Após a correção destes fatores, manteve-se um risco aumentado de 35% de morte naquelas
pessoas com uma alta pontuação na escala de depressão. Mesmo após a correção de
todos os grupos de variáveis, permaneceu um risco 24% maior de morte naquelas pessoas
consideradas com níveis altos de sintomas depressivos.
Outro fato interessante
descoberto através das informações coletadas é que na população idosa, não é
necessário que exista altos graus de depressão para haver um maior risco de morte. Mesmo
formas leves de depressão podem elevar tal risco.
O que pode mediar a relação depressão e risco de mortalidade?

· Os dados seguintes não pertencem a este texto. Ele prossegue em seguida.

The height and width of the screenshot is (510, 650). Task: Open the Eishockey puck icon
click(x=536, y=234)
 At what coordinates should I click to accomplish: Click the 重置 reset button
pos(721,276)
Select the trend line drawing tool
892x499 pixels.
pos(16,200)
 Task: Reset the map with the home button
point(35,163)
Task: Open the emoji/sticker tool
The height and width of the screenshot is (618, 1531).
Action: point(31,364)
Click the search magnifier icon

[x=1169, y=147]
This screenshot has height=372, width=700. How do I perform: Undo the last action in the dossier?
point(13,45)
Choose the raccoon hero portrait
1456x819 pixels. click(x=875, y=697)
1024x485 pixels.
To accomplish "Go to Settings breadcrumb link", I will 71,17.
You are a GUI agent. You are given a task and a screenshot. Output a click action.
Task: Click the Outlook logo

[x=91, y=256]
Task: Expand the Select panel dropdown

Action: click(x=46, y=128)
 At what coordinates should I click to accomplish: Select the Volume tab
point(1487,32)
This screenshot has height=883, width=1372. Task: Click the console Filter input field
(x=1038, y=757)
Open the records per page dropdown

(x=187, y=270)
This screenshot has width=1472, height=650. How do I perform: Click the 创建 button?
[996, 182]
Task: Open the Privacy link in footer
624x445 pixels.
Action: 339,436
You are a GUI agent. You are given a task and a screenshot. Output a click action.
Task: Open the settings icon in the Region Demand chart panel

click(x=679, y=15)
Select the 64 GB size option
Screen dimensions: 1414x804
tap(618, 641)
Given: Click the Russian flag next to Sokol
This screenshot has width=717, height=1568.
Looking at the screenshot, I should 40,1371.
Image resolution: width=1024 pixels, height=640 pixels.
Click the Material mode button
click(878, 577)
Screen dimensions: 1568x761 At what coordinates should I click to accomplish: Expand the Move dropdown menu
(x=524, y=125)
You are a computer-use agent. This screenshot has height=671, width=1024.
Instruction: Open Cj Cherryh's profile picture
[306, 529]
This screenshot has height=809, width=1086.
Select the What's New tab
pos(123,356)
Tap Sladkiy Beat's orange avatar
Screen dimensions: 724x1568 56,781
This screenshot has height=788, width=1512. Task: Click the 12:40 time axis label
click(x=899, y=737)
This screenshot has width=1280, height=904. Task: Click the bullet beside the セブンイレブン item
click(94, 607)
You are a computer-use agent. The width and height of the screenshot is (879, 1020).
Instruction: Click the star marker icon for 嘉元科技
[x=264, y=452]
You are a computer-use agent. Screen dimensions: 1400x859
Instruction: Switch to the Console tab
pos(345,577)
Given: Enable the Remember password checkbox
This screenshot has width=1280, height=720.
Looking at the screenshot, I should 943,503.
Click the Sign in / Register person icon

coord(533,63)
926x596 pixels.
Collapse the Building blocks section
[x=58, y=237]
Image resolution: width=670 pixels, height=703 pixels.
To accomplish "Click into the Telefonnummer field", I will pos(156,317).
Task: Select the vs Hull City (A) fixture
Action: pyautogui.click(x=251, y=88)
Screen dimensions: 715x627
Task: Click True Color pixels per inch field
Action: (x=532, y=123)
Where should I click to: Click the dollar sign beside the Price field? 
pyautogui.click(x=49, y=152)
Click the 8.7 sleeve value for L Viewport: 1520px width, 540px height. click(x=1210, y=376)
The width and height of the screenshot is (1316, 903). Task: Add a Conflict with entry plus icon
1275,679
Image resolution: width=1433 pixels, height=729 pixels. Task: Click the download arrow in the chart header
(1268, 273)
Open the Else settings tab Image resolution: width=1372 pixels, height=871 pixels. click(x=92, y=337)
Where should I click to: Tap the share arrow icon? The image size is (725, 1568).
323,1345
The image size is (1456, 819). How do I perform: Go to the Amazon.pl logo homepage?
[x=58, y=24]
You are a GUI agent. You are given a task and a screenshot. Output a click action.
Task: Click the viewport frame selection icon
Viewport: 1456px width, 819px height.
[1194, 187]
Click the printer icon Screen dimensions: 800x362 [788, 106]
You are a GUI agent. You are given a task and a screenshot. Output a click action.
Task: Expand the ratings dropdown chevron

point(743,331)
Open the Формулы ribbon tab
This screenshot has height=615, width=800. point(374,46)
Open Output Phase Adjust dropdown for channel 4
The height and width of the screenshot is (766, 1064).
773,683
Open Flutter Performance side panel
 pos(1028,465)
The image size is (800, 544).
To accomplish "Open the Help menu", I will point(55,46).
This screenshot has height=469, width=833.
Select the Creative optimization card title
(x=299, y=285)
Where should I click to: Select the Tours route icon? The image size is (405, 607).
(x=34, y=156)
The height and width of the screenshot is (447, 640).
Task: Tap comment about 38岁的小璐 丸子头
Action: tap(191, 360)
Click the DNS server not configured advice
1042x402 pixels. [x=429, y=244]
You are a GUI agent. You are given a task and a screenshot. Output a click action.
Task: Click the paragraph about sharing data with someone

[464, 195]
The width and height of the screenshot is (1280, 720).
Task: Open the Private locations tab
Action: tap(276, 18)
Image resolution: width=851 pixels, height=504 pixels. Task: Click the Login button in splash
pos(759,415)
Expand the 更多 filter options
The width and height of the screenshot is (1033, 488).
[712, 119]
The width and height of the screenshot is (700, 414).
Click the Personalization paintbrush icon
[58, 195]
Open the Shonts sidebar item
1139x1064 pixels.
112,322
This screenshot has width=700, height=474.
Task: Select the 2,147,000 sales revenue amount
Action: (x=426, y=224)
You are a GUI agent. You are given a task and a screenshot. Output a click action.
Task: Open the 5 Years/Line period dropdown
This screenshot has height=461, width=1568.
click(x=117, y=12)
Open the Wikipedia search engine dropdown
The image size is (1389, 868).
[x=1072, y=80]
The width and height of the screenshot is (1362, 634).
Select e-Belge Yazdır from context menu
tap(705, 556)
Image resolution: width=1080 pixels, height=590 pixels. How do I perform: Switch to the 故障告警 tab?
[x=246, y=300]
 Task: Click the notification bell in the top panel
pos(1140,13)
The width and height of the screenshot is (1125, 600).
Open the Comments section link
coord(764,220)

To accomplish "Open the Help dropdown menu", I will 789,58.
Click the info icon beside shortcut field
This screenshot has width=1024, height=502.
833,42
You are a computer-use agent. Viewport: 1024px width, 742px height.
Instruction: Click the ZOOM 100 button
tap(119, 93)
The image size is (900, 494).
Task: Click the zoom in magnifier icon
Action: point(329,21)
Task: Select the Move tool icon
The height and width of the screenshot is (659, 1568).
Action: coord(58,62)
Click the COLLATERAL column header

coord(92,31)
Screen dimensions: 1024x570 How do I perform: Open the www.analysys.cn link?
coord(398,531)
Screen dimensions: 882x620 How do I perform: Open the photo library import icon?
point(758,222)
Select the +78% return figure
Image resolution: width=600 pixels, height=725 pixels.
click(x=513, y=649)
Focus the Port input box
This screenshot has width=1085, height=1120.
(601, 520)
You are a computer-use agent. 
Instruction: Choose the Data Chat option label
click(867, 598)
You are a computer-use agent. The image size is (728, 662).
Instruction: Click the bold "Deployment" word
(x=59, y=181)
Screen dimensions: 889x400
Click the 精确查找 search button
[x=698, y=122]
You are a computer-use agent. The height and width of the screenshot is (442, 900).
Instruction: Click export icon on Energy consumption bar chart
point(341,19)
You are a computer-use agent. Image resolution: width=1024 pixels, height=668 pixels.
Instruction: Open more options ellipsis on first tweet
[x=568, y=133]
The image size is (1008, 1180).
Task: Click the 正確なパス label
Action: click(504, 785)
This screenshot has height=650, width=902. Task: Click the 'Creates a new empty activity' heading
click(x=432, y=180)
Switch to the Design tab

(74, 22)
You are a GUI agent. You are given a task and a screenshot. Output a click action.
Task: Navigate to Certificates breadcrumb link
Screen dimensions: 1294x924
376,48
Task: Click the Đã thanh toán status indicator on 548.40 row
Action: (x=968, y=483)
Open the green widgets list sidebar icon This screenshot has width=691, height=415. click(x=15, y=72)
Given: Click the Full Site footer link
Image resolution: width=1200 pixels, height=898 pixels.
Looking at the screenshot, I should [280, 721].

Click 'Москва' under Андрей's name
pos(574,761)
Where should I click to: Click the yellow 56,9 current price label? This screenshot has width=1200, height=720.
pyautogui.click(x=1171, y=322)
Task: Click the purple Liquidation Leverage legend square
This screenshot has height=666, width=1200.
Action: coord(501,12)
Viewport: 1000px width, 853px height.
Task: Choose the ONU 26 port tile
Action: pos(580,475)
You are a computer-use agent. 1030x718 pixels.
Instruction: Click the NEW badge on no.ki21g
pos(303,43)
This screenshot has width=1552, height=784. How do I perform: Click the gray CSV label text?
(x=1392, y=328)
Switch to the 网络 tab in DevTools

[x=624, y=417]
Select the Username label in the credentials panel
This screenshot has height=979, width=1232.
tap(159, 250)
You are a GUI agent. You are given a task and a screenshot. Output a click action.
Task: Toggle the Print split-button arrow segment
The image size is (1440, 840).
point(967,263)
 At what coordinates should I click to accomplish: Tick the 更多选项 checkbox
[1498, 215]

Alguns itens relacionados a essa questão foram avaliados e percebeu-se que um
efeito da depressão relacionado a uma diminuição da motivação: "eu não
conseguia continuar vivendo" ou "qualquer coisa que fazia necessitava de um
intenso esforço".
Um outro estudo deste tema tinha chegado à conclusão de que
pessoas com sentimentos de falta de vontade de viver tinham um risco independente de morte
maior que pessoas sem esses sentimentos. Uma ampla gama de artigos na literatura médica
corrobora o fato de que a exaustão vital e a diminuição de vitalidade emocional estão
intimamente ligadas a diminuição do tempo de vida.
Existem explicações tanto
psicológicas quanto comportamentais para tal fato. Os indivíduos que desistem da vida
estão muito mais aptos a se desvincular de um estilo de vida preventivo. Ao mesmo tempo,
esses sentimentos são capazes de desregular o sistema neuro-endócrino-imunológico o que
gera um desequilíbrio imune predispondo a diversas formas de disfunções e doenças como
infecções e câncer.
Apesar do avanço significativo que esse estudo proporcionou, ele possui várias
limitações. Primeiramente, não foi feito um diagnóstico clínico de depressão e sim,
de sintomas depressivos. Talvez, a relação entre depressão clínica e mortalidade seja
maior que a relação de sintomas depressivos e mortalidade demonstrada nesse estudo.
Tem
se conseguido evidências clínicas substanciais relacionando depressão e mortalidade por
doenças cardiovasculares. Análises futuras são necessárias para comprovar essa
associação assim como com outras doenças e disfunções para uma melhor compreensão do
efeito da depressão em todo organismo.
Por fim, a insuficiente quantidade de
informações inerentes aos aspectos psicológicos e sociais nesse estudo inviabilizam uma
maior compreensão desses fatores no desencadeamento do processo depressivo. Isso pode ser
considerado como a maior limitação desse estudo devido ao fato de serem esses fatores de
extrema importância não só na gênese mas na perpetuação dos pensamentos depressivos.
O não entendimento desse processo pode levar a atitudes terapêuticas focalizadas nos
sintomas unicamente, o que pode não extirpar a raiz do problema. É importante também
que não se viole os direitos e vontades humanas, pois talvez a decisão final de uma
pessoa possa ser o descanso que só a morte poderá proporcionar num momento de sofrimento
intenso devido a um quadro mórbido incurável e sem perspectivas de controle médico.